■ **Records shown**
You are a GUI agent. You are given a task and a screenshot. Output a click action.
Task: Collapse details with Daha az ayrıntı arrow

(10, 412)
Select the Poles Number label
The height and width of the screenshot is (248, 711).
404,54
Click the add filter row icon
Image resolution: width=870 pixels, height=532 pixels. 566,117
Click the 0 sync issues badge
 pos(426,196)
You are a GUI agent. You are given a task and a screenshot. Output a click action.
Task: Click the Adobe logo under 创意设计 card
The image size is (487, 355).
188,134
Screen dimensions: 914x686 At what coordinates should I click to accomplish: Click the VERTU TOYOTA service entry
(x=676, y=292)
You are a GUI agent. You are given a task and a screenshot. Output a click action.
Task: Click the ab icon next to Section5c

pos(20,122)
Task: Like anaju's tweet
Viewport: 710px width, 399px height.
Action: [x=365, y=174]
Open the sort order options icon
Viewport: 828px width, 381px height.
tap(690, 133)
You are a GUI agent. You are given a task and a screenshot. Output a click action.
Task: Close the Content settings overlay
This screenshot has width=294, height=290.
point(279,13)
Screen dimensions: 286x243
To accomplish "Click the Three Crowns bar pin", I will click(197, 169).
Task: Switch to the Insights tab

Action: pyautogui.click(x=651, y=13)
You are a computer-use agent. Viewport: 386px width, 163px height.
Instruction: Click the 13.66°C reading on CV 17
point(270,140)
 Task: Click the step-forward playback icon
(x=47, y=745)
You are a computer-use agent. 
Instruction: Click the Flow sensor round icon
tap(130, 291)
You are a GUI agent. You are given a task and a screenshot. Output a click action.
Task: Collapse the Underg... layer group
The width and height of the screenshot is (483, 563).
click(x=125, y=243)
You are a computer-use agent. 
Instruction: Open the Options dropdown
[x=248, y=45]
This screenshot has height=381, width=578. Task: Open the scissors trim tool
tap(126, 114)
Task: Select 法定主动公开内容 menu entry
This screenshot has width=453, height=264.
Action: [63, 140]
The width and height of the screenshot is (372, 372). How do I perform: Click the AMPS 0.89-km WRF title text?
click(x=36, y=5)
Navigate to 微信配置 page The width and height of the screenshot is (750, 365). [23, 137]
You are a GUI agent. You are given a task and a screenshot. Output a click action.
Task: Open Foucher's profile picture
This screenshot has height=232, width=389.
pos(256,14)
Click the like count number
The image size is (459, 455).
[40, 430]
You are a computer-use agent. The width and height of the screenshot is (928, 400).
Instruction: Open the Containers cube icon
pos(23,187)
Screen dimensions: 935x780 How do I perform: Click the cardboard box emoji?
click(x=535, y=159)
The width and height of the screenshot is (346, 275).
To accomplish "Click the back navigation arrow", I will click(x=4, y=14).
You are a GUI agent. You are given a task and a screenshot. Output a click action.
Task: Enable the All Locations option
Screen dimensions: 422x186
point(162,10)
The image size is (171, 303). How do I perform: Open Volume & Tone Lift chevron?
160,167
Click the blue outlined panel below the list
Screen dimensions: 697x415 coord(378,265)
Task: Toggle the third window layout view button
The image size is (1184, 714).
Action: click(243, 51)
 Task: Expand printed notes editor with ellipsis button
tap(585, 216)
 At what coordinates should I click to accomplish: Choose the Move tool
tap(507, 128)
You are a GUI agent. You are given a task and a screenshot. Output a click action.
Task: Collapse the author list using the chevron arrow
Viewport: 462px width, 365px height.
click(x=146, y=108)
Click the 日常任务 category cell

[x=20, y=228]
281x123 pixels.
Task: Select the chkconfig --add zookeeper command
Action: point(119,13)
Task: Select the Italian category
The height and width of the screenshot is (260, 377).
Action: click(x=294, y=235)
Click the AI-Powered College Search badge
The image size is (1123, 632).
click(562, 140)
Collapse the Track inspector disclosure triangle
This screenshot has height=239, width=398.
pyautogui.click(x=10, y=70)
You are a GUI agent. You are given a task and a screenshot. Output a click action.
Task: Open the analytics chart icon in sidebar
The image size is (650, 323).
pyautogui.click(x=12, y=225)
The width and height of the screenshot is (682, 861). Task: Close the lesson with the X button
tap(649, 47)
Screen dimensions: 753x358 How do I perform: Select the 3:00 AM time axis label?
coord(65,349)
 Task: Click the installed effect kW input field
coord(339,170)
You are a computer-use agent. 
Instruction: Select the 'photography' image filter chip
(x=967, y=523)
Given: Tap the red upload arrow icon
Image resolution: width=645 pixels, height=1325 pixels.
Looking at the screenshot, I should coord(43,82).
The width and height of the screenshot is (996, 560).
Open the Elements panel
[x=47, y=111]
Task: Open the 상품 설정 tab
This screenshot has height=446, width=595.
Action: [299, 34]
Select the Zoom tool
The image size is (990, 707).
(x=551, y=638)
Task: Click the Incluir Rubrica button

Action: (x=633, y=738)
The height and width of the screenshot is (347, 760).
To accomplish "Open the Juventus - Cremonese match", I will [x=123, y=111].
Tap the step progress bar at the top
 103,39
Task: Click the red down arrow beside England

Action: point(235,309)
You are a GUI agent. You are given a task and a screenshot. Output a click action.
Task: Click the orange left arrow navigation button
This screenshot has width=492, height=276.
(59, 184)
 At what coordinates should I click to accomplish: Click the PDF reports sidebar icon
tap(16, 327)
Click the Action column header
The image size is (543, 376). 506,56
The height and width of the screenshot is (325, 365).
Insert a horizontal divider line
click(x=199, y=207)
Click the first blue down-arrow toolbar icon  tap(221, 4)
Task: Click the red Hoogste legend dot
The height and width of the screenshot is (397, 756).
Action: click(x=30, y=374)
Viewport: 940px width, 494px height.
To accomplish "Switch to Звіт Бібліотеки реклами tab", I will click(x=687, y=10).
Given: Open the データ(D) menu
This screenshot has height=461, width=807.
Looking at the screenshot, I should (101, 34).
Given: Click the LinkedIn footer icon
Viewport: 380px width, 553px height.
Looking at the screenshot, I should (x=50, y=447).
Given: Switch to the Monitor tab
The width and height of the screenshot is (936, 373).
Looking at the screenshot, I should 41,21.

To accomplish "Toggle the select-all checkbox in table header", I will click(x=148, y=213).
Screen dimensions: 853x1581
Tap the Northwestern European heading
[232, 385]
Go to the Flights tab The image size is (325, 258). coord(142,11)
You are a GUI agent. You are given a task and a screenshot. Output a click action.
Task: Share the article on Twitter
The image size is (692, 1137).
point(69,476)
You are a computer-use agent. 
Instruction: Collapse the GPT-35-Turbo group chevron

■ **Activity**
The word "will" may occur in lines of the records. Report how many such lines there are, giving only the number.

■ **Output for this exercise**
5